## Input records
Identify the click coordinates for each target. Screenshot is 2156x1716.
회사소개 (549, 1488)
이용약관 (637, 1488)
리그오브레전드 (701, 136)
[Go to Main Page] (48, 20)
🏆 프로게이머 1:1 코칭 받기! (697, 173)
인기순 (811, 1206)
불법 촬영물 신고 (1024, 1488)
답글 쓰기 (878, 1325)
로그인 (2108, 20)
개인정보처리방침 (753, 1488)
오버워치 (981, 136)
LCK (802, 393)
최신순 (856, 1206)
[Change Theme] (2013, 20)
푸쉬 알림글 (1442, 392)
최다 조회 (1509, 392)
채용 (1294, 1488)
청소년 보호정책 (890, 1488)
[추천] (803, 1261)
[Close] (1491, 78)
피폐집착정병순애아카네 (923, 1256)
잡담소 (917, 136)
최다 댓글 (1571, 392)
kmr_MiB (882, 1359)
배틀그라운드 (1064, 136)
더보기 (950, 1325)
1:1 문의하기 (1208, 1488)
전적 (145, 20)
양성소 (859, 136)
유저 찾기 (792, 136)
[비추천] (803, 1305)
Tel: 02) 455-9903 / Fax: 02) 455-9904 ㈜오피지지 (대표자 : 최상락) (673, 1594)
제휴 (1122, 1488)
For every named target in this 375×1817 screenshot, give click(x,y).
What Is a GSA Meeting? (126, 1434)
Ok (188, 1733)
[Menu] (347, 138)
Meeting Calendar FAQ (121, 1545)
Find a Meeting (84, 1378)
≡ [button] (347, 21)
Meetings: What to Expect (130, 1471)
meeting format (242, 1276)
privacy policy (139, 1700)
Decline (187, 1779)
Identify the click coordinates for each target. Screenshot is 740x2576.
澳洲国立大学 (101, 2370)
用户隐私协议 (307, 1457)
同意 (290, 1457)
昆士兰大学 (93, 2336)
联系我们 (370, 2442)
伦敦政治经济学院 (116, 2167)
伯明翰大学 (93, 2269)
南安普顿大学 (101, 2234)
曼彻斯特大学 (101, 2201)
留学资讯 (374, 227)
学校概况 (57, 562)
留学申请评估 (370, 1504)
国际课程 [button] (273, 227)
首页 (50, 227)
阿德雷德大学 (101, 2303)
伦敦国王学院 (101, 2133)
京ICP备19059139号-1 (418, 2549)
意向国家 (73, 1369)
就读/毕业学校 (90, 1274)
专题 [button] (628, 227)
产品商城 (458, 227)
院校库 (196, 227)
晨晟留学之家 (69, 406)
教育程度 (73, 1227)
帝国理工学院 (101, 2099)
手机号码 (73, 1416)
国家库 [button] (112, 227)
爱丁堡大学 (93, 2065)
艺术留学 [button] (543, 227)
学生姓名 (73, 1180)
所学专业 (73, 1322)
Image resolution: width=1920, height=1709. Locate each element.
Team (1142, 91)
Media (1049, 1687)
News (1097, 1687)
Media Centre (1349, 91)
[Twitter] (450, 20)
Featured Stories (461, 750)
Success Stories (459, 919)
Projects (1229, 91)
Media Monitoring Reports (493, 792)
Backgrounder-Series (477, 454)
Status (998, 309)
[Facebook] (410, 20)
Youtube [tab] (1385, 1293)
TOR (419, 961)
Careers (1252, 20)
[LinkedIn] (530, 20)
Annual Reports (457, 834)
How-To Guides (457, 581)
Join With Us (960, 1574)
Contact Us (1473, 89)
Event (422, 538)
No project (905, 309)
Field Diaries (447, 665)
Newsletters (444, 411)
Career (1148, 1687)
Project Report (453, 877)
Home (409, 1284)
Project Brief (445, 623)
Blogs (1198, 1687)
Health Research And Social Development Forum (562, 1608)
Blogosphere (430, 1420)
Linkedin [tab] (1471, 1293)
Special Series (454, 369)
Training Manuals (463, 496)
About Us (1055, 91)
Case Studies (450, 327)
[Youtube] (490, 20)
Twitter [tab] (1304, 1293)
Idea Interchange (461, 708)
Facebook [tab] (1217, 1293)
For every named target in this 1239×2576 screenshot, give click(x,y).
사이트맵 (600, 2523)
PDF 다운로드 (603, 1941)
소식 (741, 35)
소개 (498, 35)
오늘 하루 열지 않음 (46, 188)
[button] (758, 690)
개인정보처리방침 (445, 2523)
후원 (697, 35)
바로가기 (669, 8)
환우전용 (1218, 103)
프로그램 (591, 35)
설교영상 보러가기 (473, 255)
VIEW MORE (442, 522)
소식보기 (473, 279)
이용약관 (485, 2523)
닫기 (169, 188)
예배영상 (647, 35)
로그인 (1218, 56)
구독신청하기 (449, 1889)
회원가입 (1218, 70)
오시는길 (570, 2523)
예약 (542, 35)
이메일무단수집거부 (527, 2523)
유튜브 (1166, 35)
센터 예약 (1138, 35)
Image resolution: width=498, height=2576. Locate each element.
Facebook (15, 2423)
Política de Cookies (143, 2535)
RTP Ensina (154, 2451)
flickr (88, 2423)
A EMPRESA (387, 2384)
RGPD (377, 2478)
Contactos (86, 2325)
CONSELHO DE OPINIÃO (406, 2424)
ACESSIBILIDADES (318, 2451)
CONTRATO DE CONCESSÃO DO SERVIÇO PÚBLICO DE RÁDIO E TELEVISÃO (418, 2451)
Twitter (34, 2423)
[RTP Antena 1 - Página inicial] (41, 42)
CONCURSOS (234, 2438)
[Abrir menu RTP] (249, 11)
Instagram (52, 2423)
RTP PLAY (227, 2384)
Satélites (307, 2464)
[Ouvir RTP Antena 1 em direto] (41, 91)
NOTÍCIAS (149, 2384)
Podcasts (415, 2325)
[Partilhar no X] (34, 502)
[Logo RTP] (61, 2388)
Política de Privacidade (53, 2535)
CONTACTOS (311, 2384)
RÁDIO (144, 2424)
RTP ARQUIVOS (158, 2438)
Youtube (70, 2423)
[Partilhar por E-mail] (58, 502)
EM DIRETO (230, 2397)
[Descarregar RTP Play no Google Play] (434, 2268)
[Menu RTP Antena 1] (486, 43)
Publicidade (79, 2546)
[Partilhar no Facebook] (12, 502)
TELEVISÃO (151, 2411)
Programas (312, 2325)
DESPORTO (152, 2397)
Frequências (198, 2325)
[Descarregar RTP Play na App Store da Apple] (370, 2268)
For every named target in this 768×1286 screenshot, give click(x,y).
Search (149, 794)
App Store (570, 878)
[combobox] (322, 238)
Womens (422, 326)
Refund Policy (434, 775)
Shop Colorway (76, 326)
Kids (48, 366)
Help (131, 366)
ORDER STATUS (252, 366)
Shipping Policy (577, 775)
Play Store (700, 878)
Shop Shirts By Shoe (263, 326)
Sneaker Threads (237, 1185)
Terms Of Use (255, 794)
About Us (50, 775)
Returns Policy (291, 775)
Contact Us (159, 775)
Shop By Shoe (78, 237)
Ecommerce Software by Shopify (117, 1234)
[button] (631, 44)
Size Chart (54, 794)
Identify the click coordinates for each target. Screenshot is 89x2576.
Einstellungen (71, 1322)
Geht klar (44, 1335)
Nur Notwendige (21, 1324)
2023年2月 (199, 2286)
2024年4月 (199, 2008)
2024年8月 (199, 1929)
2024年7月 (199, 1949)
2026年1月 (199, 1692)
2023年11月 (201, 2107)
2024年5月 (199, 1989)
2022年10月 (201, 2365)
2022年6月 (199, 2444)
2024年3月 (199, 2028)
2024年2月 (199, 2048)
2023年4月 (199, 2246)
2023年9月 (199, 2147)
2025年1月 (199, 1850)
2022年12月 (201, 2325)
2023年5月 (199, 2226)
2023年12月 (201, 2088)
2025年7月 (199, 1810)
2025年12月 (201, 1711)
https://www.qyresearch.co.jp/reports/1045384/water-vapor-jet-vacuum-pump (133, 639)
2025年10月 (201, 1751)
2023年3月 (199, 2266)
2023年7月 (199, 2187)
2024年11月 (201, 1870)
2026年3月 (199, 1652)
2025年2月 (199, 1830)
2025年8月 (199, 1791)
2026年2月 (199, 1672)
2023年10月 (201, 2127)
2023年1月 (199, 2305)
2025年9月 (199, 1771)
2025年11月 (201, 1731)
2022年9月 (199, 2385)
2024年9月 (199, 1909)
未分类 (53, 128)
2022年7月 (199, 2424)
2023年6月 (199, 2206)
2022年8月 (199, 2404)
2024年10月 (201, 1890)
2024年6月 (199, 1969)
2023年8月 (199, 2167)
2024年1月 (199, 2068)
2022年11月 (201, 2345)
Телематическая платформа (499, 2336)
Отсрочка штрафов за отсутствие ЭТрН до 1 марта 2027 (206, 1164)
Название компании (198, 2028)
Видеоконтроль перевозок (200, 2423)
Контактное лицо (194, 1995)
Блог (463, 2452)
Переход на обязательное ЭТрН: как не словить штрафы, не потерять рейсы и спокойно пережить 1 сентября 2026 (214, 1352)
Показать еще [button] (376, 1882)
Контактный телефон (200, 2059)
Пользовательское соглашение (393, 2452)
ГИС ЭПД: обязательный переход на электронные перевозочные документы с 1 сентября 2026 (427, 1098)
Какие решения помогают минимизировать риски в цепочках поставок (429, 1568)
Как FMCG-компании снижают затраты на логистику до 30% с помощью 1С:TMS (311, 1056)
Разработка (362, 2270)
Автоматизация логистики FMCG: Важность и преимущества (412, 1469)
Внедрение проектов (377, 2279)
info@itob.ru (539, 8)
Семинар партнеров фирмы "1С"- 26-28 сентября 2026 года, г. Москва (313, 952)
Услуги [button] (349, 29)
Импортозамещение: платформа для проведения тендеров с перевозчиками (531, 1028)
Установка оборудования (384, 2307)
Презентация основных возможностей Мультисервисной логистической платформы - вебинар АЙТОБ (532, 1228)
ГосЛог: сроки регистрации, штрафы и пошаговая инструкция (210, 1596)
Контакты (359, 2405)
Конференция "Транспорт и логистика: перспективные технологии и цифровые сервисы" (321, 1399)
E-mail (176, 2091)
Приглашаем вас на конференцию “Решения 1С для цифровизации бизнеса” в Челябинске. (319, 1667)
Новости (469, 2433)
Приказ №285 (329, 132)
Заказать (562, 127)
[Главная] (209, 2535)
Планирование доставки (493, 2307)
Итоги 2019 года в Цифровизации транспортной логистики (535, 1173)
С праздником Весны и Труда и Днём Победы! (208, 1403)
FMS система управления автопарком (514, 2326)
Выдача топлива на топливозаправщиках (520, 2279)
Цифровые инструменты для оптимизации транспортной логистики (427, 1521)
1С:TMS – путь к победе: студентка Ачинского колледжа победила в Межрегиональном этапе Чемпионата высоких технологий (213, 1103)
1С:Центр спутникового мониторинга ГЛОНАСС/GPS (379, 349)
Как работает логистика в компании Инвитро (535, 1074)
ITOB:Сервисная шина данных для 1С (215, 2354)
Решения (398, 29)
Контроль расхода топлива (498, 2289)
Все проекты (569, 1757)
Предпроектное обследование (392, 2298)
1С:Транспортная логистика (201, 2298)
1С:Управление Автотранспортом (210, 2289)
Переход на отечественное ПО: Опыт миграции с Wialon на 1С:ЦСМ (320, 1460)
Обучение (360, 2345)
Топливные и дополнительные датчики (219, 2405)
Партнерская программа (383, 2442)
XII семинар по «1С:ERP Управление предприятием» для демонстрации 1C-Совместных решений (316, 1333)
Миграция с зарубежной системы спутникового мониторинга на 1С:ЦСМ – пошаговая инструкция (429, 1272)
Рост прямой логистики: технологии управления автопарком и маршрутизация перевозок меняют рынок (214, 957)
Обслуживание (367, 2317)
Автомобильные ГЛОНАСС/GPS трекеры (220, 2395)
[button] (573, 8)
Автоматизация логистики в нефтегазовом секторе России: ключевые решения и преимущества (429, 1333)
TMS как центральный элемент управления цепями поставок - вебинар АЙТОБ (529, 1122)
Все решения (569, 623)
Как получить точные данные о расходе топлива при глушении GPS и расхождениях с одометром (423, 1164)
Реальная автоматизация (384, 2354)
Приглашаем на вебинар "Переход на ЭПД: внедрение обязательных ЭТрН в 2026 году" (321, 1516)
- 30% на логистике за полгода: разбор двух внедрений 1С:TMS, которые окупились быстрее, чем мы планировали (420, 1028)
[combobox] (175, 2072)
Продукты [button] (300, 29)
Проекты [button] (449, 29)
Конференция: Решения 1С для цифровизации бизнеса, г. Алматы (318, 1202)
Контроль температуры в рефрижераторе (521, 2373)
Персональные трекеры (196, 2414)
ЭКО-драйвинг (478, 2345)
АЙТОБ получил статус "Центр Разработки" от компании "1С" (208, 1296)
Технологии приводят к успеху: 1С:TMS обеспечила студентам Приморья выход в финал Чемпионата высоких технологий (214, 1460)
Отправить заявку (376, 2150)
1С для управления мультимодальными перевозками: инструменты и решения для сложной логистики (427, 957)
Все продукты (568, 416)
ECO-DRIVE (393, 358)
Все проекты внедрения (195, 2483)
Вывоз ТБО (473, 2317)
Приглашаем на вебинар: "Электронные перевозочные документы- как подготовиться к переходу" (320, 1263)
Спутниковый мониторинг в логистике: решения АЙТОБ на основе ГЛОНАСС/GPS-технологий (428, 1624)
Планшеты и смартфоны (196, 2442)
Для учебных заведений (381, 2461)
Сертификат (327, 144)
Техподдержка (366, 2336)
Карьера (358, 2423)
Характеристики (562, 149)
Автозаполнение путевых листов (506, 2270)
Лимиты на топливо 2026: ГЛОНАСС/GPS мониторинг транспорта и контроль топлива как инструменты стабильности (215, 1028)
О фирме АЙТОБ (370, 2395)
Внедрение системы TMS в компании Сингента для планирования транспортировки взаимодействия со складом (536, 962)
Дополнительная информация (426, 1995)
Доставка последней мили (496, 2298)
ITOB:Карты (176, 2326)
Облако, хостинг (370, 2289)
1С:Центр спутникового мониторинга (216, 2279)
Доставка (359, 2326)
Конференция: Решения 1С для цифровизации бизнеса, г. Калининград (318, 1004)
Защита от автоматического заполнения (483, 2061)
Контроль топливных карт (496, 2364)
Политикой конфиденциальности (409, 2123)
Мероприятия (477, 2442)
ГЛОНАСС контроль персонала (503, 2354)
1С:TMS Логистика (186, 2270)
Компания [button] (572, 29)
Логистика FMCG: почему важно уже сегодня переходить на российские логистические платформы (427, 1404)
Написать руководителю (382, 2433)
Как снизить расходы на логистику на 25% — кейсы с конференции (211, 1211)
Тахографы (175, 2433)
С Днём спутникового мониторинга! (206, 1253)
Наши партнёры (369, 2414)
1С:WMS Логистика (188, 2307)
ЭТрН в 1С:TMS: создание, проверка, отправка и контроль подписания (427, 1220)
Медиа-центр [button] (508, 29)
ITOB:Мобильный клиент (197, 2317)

## Problem details
The lines from the one containing "Мероприятия (477, 2442)" through the final line of the listing above are all you should set down, exactly as written.

## Written reply
Мероприятия (477, 2442)
ГЛОНАСС контроль персонала (503, 2354)
1С:TMS Логистика (186, 2270)
Компания [button] (572, 29)
Логистика FMCG: почему важно уже сегодня переходить на российские логистические платформы (427, 1404)
Написать руководителю (382, 2433)
Как снизить расходы на логистику на 25% — кейсы с конференции (211, 1211)
Тахографы (175, 2433)
С Днём спутникового мониторинга! (206, 1253)
Наши партнёры (369, 2414)
1С:WMS Логистика (188, 2307)
ЭТрН в 1С:TMS: создание, проверка, отправка и контроль подписания (427, 1220)
Медиа-центр [button] (508, 29)
ITOB:Мобильный клиент (197, 2317)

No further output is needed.